Jones shook his head. ‘He lost it with me because I touched him . . . The same was true of the Pakistani. He may be less able to control his anger when he has a migraine, but I don’t think it’s the reason he kicks off. He didn’t have a migraine outside the bank when Walter poked him, but he still reacted angrily.’

‘And walked away without doing anything stupid, Brian,’ Beale pointed out. ‘Maybe the migraine isn’t the initial trigger, but it sure as hell contributes to the violence of his responses. He needs to carry a warning sign . . . steer clear when my head hurts.’

‘He’s in a bad way at the moment,’ said the superintendent thoughtfully. ‘The doctor’s pumped him full of an anti-emetic and gone off to change her tyre. I think he’s expecting her to wash her hands of him.’

‘Is that likely?’

‘It depends whether she thinks he was trying to kill her. She’s covering his arse at the moment by claiming it was her fault – probably because she knows she provoked him – but she may change her mind by the morning. She’s mighty pissed off . . . and very reluctant to leave him alone with her partner.’

Beale used a finger to stir the beer in his glass, hoping to energize some fizz. ‘I had a mate who tried to kill himself in a BMW,’ he said idly. ‘He drove into a brick wall at forty miles an hour, and walked away without a scratch. Claimed afterwards that he forgot about air bags and didn’t know that BMWs were built like tanks.’

‘You think Acland was trying to kill himself?’

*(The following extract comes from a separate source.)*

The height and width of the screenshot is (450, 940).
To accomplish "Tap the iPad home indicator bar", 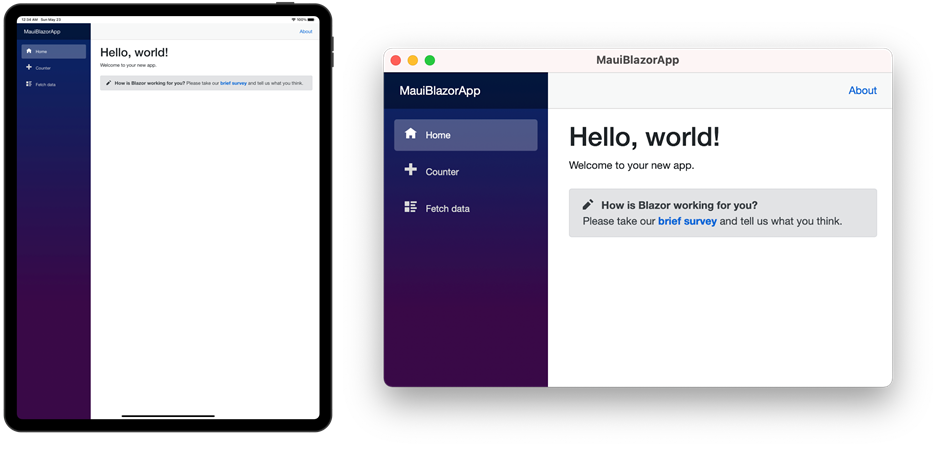I will point(168,416).
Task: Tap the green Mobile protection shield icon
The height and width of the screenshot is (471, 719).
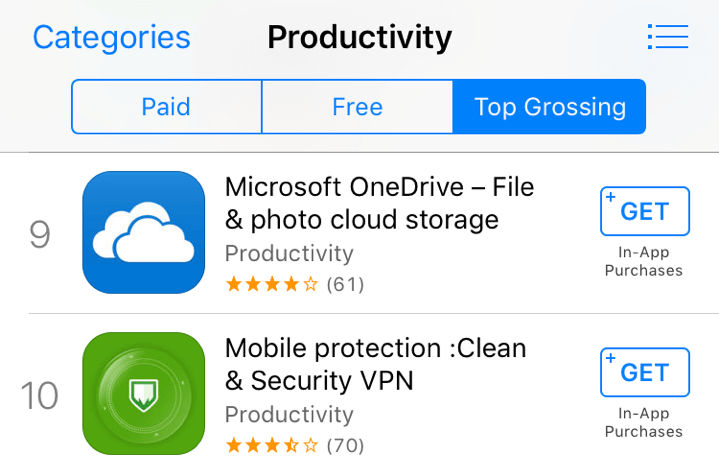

‘He’s a mess . . . bit like my friend . . . Can’t handle what’s happened to him. According to Dr Campbell, he’s been trying to end it for months through slow starvation while kidding himself it’s a lifestyle choice. Maybe he opted for the more direct approach

tonight and decided to take Dr Jackson with him.’

Jones didn’t say anything.

‘You don’t buy that?’

‘Some of it,’ the superintendent said. ‘He’s certainly a mess and it wouldn’t surprise me if he ends up dead somewhere, but I wouldn’t expect it to be through suicide. One day he’ll take on someone who’s angrier and more messed up than he is.’ He paused. ‘You could describe that as a death wish, I suppose.’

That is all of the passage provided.